私のコアの部分なので、易々と書くわけにはいかないし、書くことができない部分が多い。
まずは今日は音楽と読書の関わりについての序論として。特に感動がビジネスになっているという視点。
今日、読んでいる本たち。特に今日は
「サステナブル・ミュージック」 若尾裕著(アルテスパブリッシング)
より示唆の多い言及を。
感情労働としての音楽 いまとなっては、わずかの幸福な例外をのぞけば、音楽の情動は「世界音楽」という都合のよい管理機構の傘下に管理されており、人々はそれを買うことによって自分のものにするのであり、(中略)音楽の情動はすでにフライト・アテンダントの笑顔のように精選され管理されているので、(中略)咀嚼しやすいファミレスのメニューのように整理され、売られているのである。(55ページより抜粋)
そこから、ホックシールド著「管理される心」の有名な言葉「感情労働」とリンクされる。
また、
感動ビジネスとしての音楽 音楽はさまざまあろうが、そのなかで感動することはとくに重要なものと考えられている。(中略)「感動」はビジネスにまでなっているといえる。つまり感動の旅とか泣ける映画など、感動のなんとかが数多く商品化されていること(中略)なども、感動ビジネスが機能している例と考えてよいのだろう。(同書94、95ページより抜粋)

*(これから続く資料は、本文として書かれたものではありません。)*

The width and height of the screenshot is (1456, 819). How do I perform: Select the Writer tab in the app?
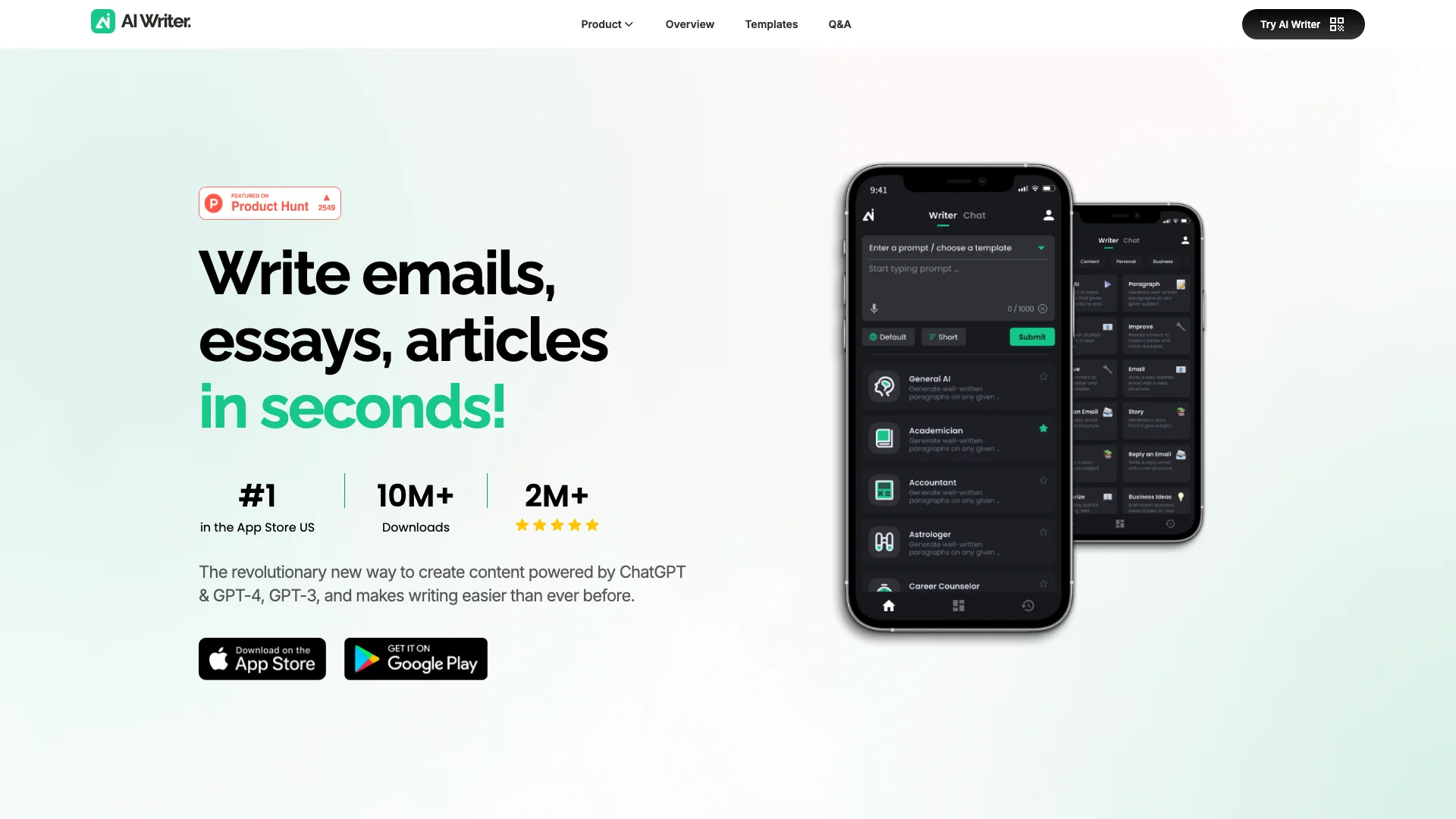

音楽も感情労働としてなされ、「感動ビジネス」として資本主義社会に取り込まれているという事実に異論を挟む人は少ないであろう。そこをどう捉えるかは音楽を送る側にも受ける側にも問題が提起される。
音楽に感動して何が悪い!
感動することこそ音楽の本質ではないか?
という意見もあるであろう。
ぶっちゃけ「感動も金で買える」のが今の音楽業界の暗黙の了解であるということである。
音楽が「感動ビジネス」として成り立つ、ということは資本主義(貨幣などを通じての経済活動)が人間の情動をコントロールしているということである。
しかし、音楽家がリスナーに「感動させよう」と意図された音楽に、薄ら寒い欺瞞を感じるのは私だけだろうか?本当にそれでよいのか?
さてさて、今日はこれくらいにしておくが、音楽とてこの資本主義社会にうまく取り込まれているということ、情動すら金で買えてしまう状況をどう思うだろう。
今日の本だけでなく、経済や社会、宗教にリンクしているのが音楽である。だからこそ、読書だと私は思う。